This quote spoke to me, and it got me thinking about how much traveling has defined and altered my life and my perception of the world. My ultimate passion is observing how traveling and learning new languages completely alters your perception of reality, because I have so keenly felt this change of perception in myself. I have been lucky enough to travel throughout my entire life, and as a teenager, this travel translated into a sense of freedom and wanderlust that inspired me to major in French in college for the sole reason that I knew that it was my ticket to leaving the country again as a study abroad student. Once in college in New Orleans, Louisiana, which was an exchange experience in itself, I started to become fluent in French and chose to go to Marseille for my junior year abroad. These four months abroad in Marseille birthed a new sense of “travel” in my life, an “adult” sort of travel where the trip wasn’t pre-organized by my school and pre-paid by my generous grandfather. This was when traveling became raw and real; not as glamorous but far more beautiful. This was when I began traveling to the culture of a place, not just to the monuments and museums of the place. I began to learn that what “normal” was for me was actually not that normal, and that even the concept of “me” was open to change and interpretation. I began to realize that who we are depends on how we spend our energy, whether that energy be money, or brainpower, or quality time, or vocal expression.
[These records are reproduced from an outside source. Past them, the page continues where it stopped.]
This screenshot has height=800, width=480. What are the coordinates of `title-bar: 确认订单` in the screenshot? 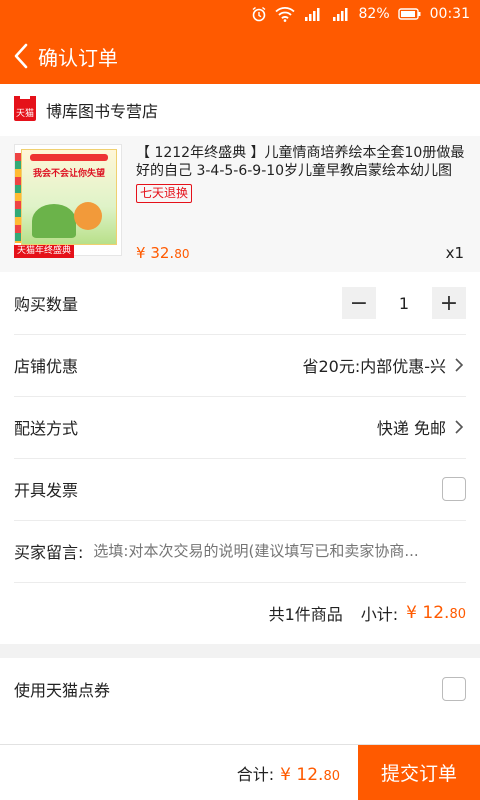 It's located at (240, 56).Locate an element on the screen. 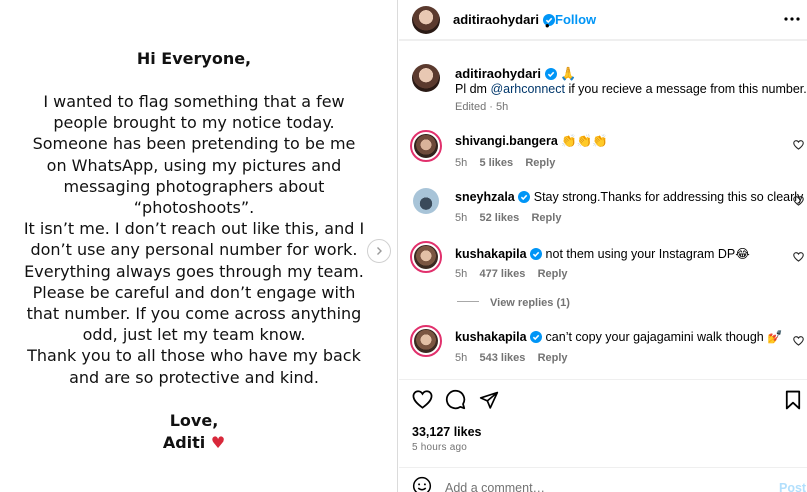  post-timestamp: 5 hours ago is located at coordinates (440, 448).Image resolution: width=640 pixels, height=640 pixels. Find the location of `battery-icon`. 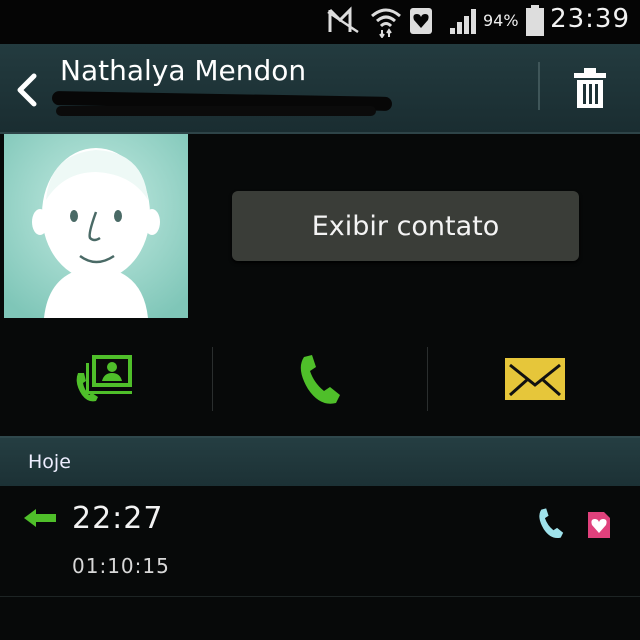

battery-icon is located at coordinates (535, 20).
I began to realize that the United States was just a country, and that me and my entire life was no more than a pinprick on a molecule on a grain of sand. The feeling of innate uniqueness and importance that I had had engrained in me from age 4 when I got my first all american millenial pep talk about how important and special I was just for being me, was slowly being eroded away by a nawing feeling that there was so much more to life than I had been exposed to, and that those brown, red, blue, orange, white faces that were never anything more than faces on the national geographic magazines were real people with real lives, and I was a person with a real life, and I was wrong about so so so many things and I became overwhelmed with realizing how much I didn’t even know I didn’t know.
And then I met this man who called me Tina for the first week he knew me and thought I was German until he heard me talk, and then when he realized I was American, he told me I was the first American he had ever met. Which was all fine and good, I guess, because he was the first Algerian I had ever met. But I didn’t even know what it meant, at the time, when he invited me to his nephew’s circumcision where they would kill a sheep, I didn’t even have the worldliness to realize that he was telling me he was Muslim, and that that was the same thing as the Muslims who I had grown up hearing about stoning women and terrorizing our lands…I didn’t realize that I was opening the door of my heart wide open to the most foreign, and he was opening his heart open to the most foreign, and that once we opened that door, we let the whole world in.
As the problems of the world got pelted into our living room, solutions flew back out in “I love yous” and “will you marry me’s?”
And suddenly “the other” becomes your reflection in the mirror.